Both executives will continue to report to studio Chairwoman Sherry Lansing and will retain their current duties.
Friedman, who left Warner Bros. to join Paramount in January 1997 as vice chairman of the motion picture group, takes on the newly created title of chief operating officer. He will continue to oversee worldwide theatrical marketing, distribution and acquisition of movies and worldwide marketing and distribution of home entertainment. Friedman also oversees the studio’s specialty film unit Paramount Classics.
Goldwyn, who has served as president of the motion picture group since 1991, will share the title with Friedman of vice chairman of the group and will be president of Paramount Pictures. Goldwyn will continue to oversee the studio’s movie slate, with responsibility for development, budgeting, casting, production and acquisition of literary materials.

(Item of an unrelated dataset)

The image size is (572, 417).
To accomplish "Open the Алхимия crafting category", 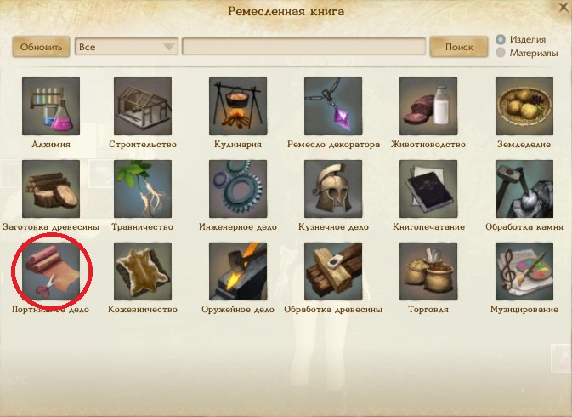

The studio scored its second-best year at the box office in 2001 with such hits as “Lara Croft: Tomb Raider,” which took in more than $130 million, and “Save the Last Dance,” a modestly budgeted teen favorite that was highly profitable after grossing more than $90 million domestically.
Among the Hollywood studios, Paramount continues to have one of the most stable management teams. Last spring, Lansing and Viacom Entertainment Group Chairman Jonathan Dolgen signed new six-year deals.
Dolgen said he was pleased to keep the management team together, as Paramount “enjoys a level of consistency and stability few other studios can match.”